A single-dose pharmacokinetic study of lasofoxifene in healthy volunteers and subjects with mild and moderate hepatic impairment.

Lasofoxifene, a selective estrogen receptor modulator for osteoporosis management, is metabolized primarily by hepatic oxidation and conjugation. This study compared the pharmacokinetics of 0.25 mg lasofoxifene in subjects with mild (Child-Pugh grade A, n = 6) or moderate (Child-Pugh grade B, n = 6) hepatic impairment and healthy volunteers (n = 6).

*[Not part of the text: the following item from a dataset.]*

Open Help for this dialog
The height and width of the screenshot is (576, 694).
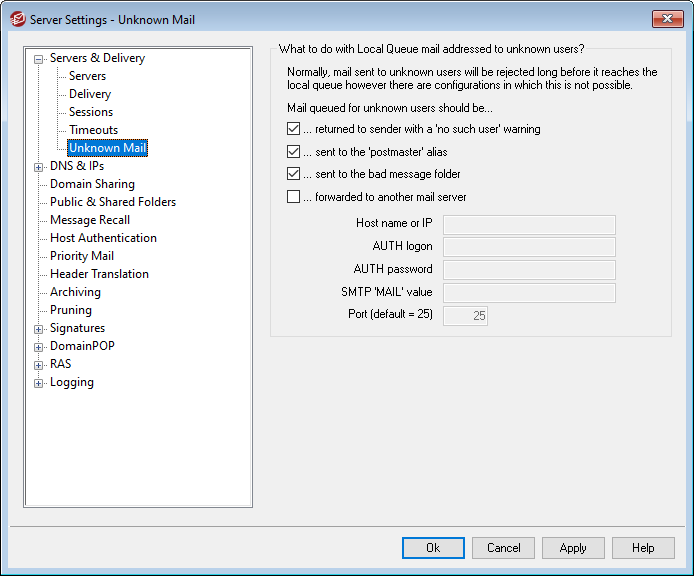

Analysis of variance was used to calculate 90% confidence intervals for the ratios (impaired/healthy) of least squares mean log maximum plasma concentration (C(max)) and area under the curve (AUC) values. Lasofoxifene pharmacokinetics was similar between healthy and mild hepatic impairment subjects: ratios of C(max) and AUC from 0 to infinity (AUC([0-infinity])) were 101% (75.0-138) and 95.5% (77.9-117), respectively. In subjects with moderate hepatic impairment, ratios of C(max) and AUC([0-infinity]) were 121% (89.6-165) and 138% (112-169), respectively; mean terminal half-life was 252 hr compared to 193 hr in healthy subjects. Dose adjustment should not be required for subjects with mild to moderate hepatic impairment.